> Exercises
**1)** In the kernel test script thread, which kernel config option does the reply say is enabled?
**2)** Convert the stretch of records from the line containing "Task: Click the run gutter arrow on line 19" through the line containing "point(20,211)" into a Markdown table with the columns n and Line, one numbered row per line, skipping blank lines.

This script may reproduce the error.

----------------------------------------------------------------------------

#!/bin/bash

kernel=$1

kvm=(
qemu-system-x86_64
-cpu kvm64
-enable-kvm
-kernel $kernel
-m 320
-smp 2
-net nic,vlan=1,model=e1000
-net user,vlan=1
-boot order=nc
-no-reboot
-watchdog i6300esb
-rtc base=localtime
-serial stdio
-display none
-monitor null
)

append=(
hung_task_panic=1
earlyprintk=ttyS0,115200
rd.udev.log-priority=err
systemd.log_target=journal
systemd.log_level=warning
debug
apic=debug
sysrq_always_enabled
rcupdate.rcu_cpu_stall_timeout=100
panic=-1
softlockup_panic=1
nmi_watchdog=panic
oops=panic
load_ramdisk=2
prompt_ramdisk=0
console=ttyS0,115200
console=tty0
vga=normal
root=/dev/ram0
rw
drbd.minor_count=8
)

"${kvm[@]}" --append "${append[*]}"
----------------------------------------------------------------------------


Thanks,
Fengguang
Fengguang,

Could you or someone point me to the DT file for this platform? I looked
at the config file and it has CONFIG_OF enabled. Wondering if it has
dma-ranges defined? This series was tested on ARM platforms that uses
dma-ranges. If someone can point me to the DT file, this will give me a
clue on what is going on here.

> Data listing
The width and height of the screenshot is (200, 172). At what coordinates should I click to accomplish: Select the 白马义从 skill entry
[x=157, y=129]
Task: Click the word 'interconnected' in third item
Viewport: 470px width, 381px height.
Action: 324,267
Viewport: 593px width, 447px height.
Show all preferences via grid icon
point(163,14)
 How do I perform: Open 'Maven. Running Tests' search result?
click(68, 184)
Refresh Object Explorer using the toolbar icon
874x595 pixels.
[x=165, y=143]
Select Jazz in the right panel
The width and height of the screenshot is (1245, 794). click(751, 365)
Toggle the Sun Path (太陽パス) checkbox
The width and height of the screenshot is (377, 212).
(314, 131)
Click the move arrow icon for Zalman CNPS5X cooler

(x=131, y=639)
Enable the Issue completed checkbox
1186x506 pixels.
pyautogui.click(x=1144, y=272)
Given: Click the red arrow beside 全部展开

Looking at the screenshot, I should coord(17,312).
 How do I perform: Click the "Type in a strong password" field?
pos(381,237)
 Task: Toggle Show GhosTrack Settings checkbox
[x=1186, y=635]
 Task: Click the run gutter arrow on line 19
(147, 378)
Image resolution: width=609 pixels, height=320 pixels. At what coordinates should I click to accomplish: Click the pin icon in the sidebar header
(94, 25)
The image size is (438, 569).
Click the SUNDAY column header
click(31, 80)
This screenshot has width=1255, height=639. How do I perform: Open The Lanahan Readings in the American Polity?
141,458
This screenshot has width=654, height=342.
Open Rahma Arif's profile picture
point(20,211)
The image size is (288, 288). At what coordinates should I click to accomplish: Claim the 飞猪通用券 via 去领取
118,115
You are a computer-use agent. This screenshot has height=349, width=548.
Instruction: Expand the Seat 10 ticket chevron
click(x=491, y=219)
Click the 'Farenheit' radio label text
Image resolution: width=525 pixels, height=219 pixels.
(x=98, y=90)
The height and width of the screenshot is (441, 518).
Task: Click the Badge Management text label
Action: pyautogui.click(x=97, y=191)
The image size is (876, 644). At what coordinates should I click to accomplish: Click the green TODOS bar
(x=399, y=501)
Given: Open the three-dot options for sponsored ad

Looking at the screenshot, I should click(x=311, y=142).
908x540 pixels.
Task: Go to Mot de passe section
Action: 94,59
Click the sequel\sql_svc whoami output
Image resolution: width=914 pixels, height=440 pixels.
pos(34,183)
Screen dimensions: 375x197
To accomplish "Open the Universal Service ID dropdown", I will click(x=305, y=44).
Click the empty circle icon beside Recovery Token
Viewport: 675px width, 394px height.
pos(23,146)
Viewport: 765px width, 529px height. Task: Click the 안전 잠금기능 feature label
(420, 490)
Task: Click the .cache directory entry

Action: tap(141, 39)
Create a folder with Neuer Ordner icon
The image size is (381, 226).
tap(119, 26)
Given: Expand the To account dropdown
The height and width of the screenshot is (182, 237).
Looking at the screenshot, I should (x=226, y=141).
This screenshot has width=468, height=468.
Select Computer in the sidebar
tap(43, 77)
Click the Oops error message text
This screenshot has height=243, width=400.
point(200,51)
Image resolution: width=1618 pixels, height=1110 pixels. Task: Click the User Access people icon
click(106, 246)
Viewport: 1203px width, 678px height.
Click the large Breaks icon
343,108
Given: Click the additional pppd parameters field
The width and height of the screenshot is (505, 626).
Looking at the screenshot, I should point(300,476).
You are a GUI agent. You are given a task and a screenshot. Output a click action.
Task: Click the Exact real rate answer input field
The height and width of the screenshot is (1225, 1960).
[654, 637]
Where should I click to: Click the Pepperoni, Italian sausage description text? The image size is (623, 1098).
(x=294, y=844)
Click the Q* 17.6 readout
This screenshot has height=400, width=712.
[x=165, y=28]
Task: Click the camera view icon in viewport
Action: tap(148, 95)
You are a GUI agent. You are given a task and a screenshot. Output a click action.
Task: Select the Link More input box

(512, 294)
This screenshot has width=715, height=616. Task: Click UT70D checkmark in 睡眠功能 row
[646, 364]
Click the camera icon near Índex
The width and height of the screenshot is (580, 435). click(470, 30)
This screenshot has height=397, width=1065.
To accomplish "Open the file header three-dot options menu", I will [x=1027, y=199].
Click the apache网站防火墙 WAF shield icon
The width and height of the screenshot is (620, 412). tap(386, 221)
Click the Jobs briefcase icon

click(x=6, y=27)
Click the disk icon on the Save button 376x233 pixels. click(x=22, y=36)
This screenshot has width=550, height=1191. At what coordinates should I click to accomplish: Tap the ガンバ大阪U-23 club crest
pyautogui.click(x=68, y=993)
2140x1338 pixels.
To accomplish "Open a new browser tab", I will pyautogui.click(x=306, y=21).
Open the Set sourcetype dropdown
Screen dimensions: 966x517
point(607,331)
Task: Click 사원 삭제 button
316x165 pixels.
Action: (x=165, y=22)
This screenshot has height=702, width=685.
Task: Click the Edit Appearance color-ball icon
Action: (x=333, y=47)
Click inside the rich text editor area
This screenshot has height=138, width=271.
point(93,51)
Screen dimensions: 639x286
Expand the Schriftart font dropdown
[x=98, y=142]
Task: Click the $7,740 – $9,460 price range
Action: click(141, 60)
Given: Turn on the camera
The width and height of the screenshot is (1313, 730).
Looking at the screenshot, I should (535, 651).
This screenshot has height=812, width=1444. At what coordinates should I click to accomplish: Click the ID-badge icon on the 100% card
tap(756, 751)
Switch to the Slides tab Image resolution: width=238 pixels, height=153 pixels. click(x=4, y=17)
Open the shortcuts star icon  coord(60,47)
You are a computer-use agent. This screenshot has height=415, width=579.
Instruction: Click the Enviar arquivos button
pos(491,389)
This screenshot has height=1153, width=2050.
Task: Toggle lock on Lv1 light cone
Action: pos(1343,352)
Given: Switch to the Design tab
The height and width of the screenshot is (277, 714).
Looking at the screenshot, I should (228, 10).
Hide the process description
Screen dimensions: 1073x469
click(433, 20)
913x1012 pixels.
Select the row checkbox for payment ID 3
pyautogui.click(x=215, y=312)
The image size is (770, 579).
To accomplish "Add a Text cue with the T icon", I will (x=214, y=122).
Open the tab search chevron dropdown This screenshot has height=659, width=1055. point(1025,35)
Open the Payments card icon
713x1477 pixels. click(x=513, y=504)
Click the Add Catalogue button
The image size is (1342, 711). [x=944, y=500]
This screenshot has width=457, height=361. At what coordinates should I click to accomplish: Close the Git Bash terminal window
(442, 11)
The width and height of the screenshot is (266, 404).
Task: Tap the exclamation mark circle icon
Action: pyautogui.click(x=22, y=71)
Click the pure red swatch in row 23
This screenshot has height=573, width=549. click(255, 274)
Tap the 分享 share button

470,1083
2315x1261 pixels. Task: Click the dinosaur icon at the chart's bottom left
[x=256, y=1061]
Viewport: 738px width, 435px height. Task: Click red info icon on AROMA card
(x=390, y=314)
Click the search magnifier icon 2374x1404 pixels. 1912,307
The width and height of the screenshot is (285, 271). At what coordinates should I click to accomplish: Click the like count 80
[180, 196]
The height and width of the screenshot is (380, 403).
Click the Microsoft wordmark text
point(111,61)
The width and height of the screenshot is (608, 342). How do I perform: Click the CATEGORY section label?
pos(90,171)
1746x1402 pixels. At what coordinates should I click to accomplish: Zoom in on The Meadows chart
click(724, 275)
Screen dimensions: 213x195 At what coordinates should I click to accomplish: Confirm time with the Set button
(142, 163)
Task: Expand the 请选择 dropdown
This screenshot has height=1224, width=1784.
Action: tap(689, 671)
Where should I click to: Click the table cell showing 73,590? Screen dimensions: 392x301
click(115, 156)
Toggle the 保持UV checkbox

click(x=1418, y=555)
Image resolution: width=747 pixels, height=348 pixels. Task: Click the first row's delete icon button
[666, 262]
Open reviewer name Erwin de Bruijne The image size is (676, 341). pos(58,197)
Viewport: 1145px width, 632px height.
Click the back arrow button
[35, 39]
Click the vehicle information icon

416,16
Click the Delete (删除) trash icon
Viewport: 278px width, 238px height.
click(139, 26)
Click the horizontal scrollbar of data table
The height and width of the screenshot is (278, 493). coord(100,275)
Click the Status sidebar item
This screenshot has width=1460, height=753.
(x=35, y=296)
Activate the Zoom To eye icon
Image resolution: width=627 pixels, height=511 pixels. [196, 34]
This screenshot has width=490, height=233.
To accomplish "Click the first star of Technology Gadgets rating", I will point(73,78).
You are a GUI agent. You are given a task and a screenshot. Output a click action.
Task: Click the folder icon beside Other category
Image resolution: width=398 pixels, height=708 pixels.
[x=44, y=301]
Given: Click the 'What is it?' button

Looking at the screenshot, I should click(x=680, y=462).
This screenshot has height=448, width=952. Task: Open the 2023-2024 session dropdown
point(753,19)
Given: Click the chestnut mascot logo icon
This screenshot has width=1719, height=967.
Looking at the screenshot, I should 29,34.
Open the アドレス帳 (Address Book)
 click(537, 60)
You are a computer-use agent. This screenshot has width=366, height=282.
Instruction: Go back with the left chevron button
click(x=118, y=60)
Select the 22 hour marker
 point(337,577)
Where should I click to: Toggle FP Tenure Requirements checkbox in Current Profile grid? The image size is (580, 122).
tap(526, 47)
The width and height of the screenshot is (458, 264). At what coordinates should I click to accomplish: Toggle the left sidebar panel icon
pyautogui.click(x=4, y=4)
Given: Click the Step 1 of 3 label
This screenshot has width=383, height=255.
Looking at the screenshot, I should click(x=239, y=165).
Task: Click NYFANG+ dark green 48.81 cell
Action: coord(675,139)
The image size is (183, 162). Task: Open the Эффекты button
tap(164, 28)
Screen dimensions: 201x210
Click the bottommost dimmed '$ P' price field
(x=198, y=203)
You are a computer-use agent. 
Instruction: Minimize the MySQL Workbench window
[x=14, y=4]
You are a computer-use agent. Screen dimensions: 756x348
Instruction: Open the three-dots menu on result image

> Exercise solutions
**1)** CONFIG_OF

**2)**
| n | Line |
|---|---|
| 1 |  Task: Click the run gutter arrow on line 19 |
| 2 | (147, 378) |
| 3 | Image resolution: width=609 pixels, height=320 pixels. At what coordinates should I click to accomplish: Click the pin icon in the sidebar header |
| 4 | (94, 25) |
| 5 | The image size is (438, 569). |
| 6 | Click the SUNDAY column header |
| 7 | click(31, 80) |
| 8 | This screenshot has width=1255, height=639. How do I perform: Open The Lanahan Readings in the American Polity? |
| 9 | 141,458 |
| 10 | This screenshot has width=654, height=342. |
| 11 | Open Rahma Arif's profile picture |
| 12 | point(20,211) |